Have you ever thought of your sales process like this?

Every word you say. Every word your prospect reads. Your tone of voice. Your website design. Every last detail affects whether or not they’ll buy from you.

So here’s what you might be doing with your proposals that causes you to lose deals:

1. You Talk About the History of Your Company and What You Do 

Your prospect already know this, so you don’t need to put it into your proposal. A lot of businesses will do this, and they’ll take up more than a page to do it.

When an evaluator has to read multiple proposals, they only have time to see what they’re going to get out of you.

The Simple Fix: Spend your initial words in your proposal describing the benefits your customer gets from choosing.

100 years of experience is not a benefit. But it can give your prospect many benefits like:

• Knowing what mistakes to avoid

• 100 years of testing so you know exactly what works

• You get the problem solved faster than anyone else

You can be creative with this. So consider what other unique benefits your customers might get.

2. You Talk about Your “Proprietary Technology,” Which Isn’t Really So Proprietary After All

If you know you have proprietary technology, or a process unlike anyone else’s in your industry, go ahead and mention it in as much detail as you feel comfortable. You’ll build credibility that you are in fact able to accomplish results your competitors can’t.

The Simple Fix: If you don’t have a truly unique process or technology, don’t even mention it. You’re just wasting the reader’s time. Instead, focus on other unique benefits or results you deliver that your competitors can’t.

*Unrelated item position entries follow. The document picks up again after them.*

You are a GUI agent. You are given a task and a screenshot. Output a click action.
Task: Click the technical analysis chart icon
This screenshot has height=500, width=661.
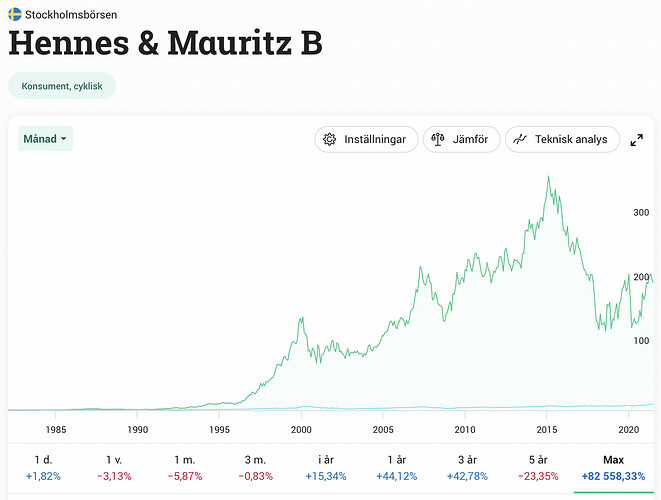[x=519, y=140]
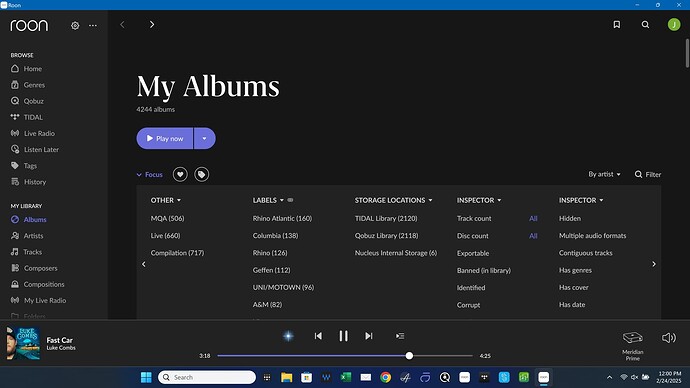Open the search magnifier in the top bar
Screen dimensions: 690x388
645,25
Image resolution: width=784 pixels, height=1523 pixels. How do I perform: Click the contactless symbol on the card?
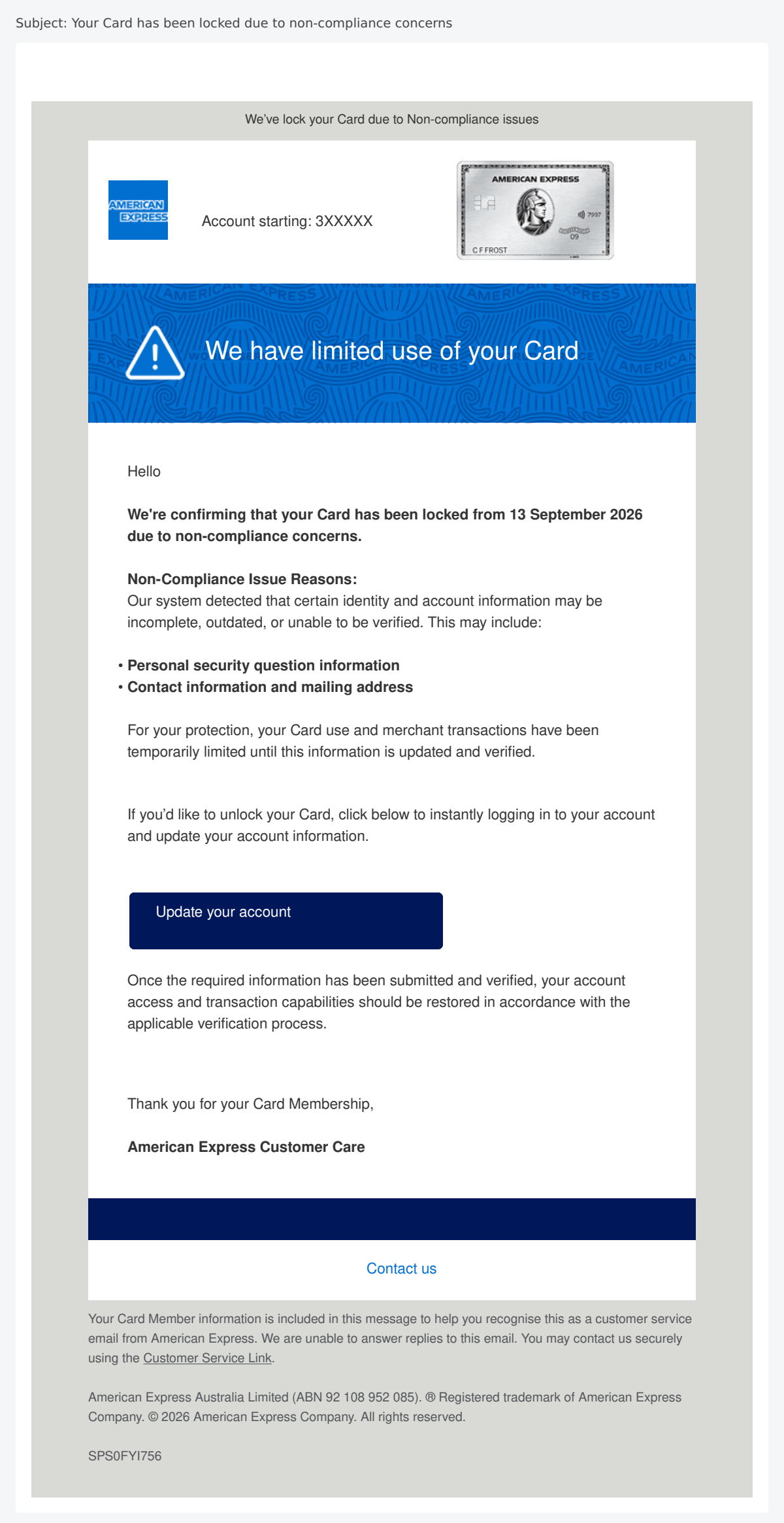tap(581, 214)
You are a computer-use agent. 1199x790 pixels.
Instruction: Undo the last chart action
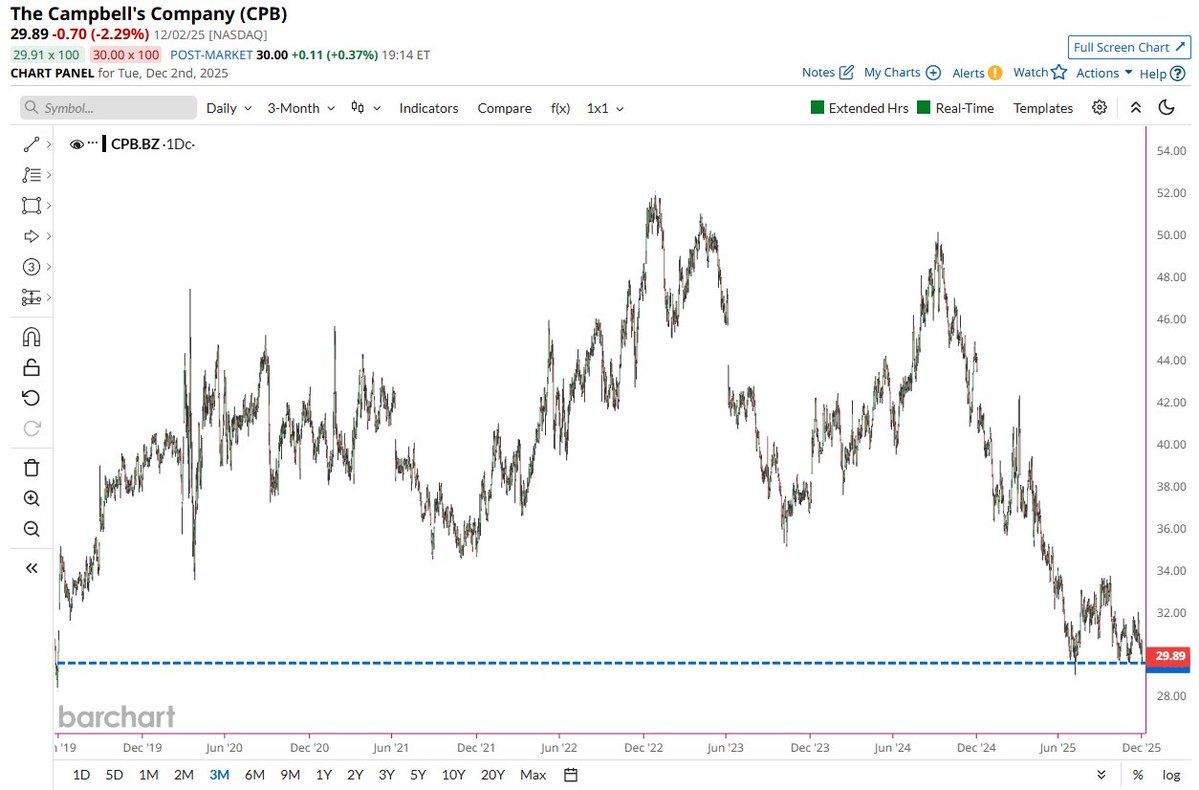click(31, 398)
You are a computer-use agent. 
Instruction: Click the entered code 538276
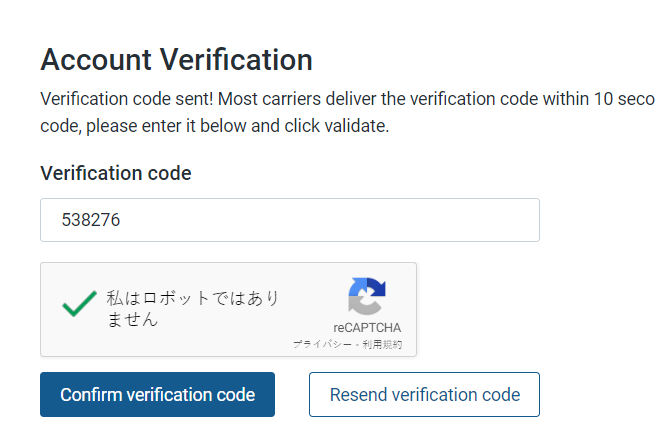pyautogui.click(x=91, y=220)
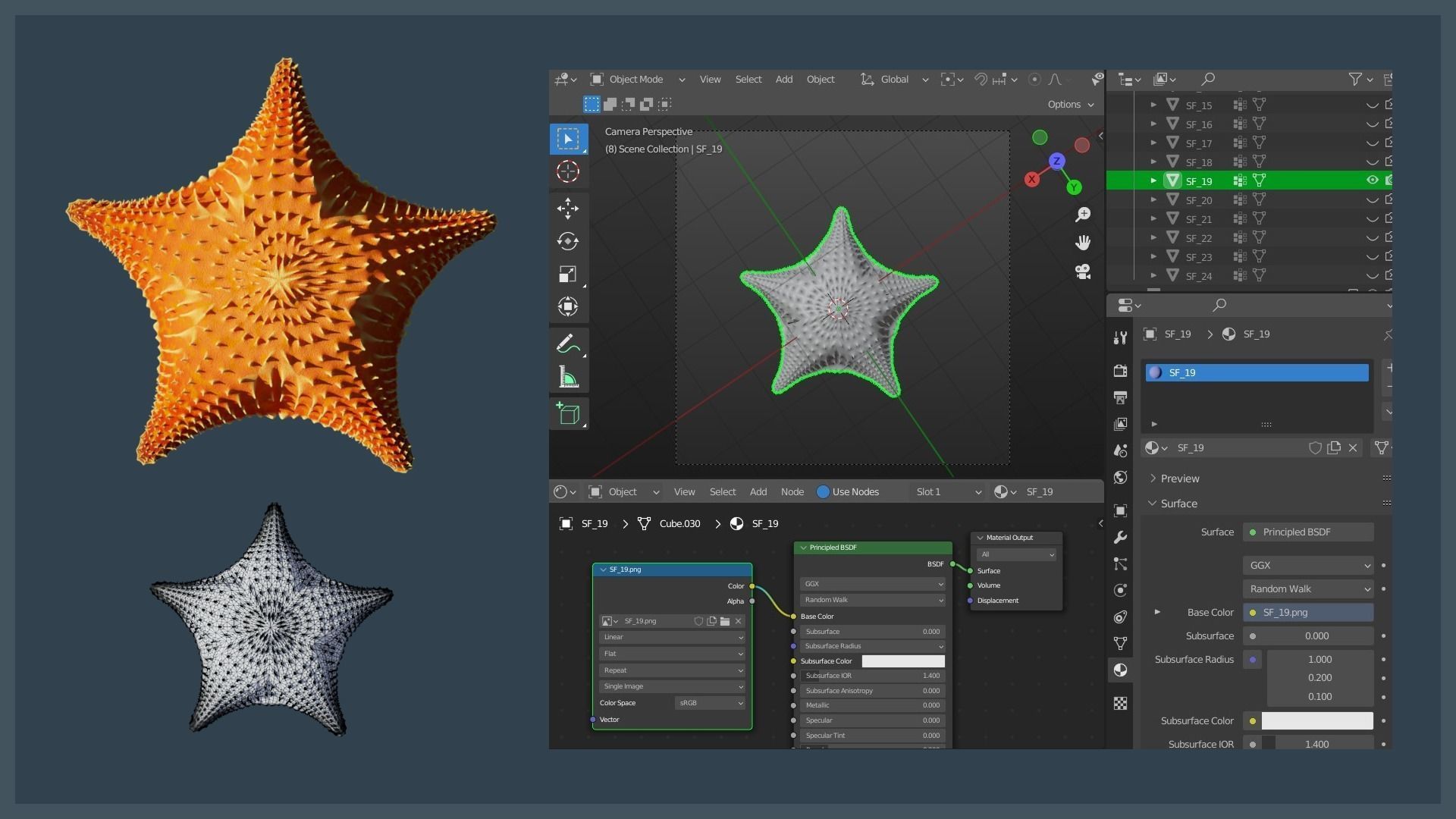Expand the Preview panel
The height and width of the screenshot is (819, 1456).
coord(1179,479)
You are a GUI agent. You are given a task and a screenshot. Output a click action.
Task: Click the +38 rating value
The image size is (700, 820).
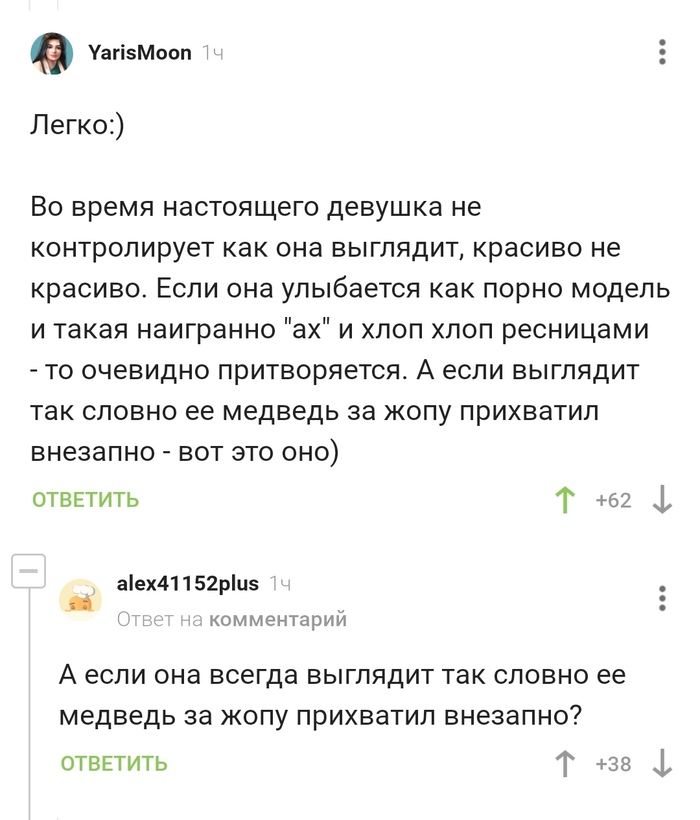click(612, 763)
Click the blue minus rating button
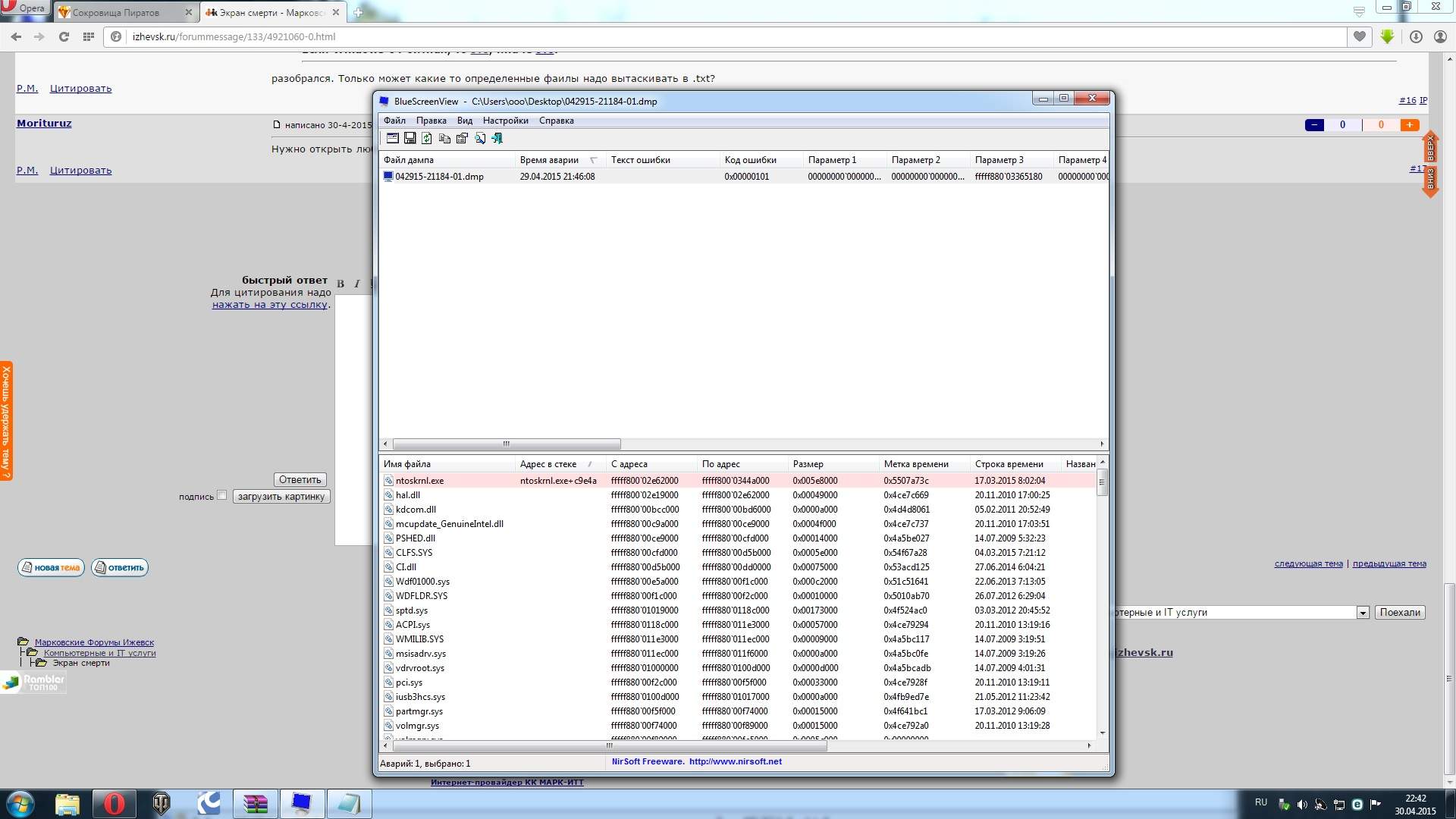The width and height of the screenshot is (1456, 819). pos(1314,125)
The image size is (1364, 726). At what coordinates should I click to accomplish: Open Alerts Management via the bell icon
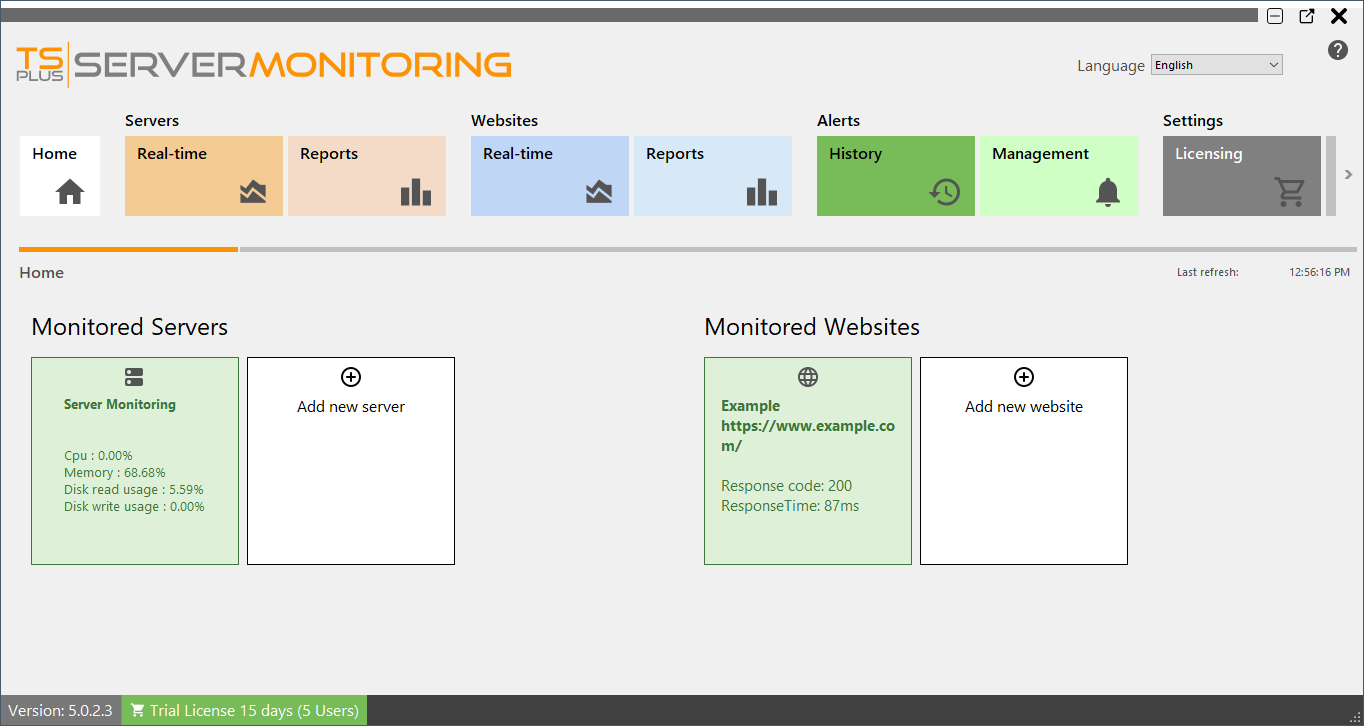tap(1107, 192)
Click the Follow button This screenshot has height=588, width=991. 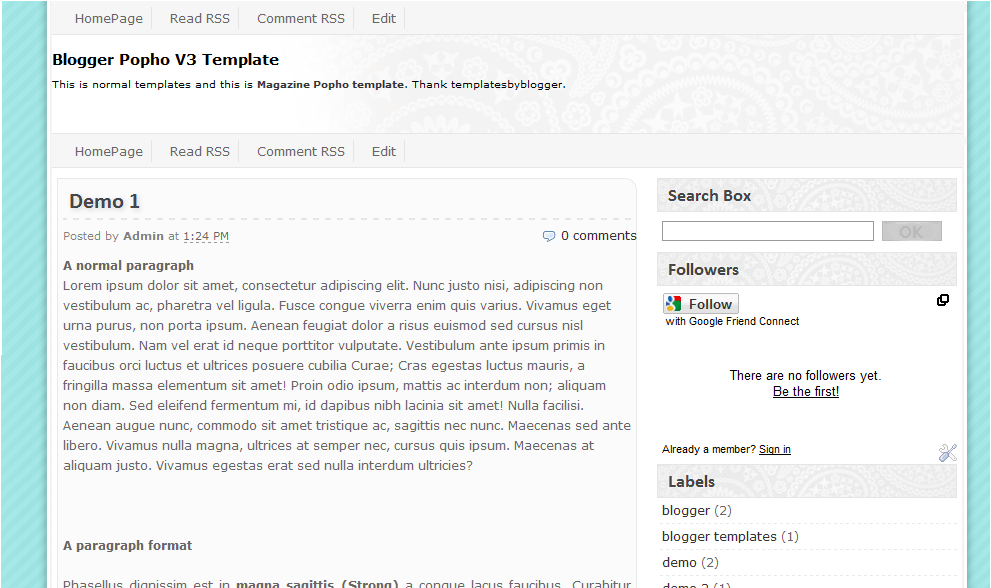[706, 303]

3. You Don’t Share Brief Case Studies

Of all the different types of B2B marketing collateral, case studies are one of the most effective in convincing buyers you can follow through on your promise. Some case studies are better than none at all. They work best when you have a case study of a company similar to the one you’re sending your proposal to.

You don’t have time or room to talk about your case studies in-depth. But you can mention 1-3 sentences of the results you delivered and then give a link to the full case study on your website.

The Simple Fix: Include 1-3 case studies in your proposal. If your company doesn’t have them, lobby your SVP and CMO hard to get them. Your sales team will close more – and faster.

4. Not Including Pictures or Testimonials in Your Proposal 

While discussing the benefits of your product, service, or technology is helpful, what really builds credibility is anything that doesn’t come from you. Pictures also help a ton too.

Think of how much reading buyers have to do. Go easy on them. Use fewer words and include charts, tables, and graphs where you can to break the boring reading up.

Include testimonials that back your ability to provide the benefits you claim you offer.

The Simple Fix: Take the time to make these changes. Most companies won’t, so these changes help you stand out.

Armed with these tips, your proposal now becomes a powerful weapon in your sales arsenal, rather than just another document that bores readers!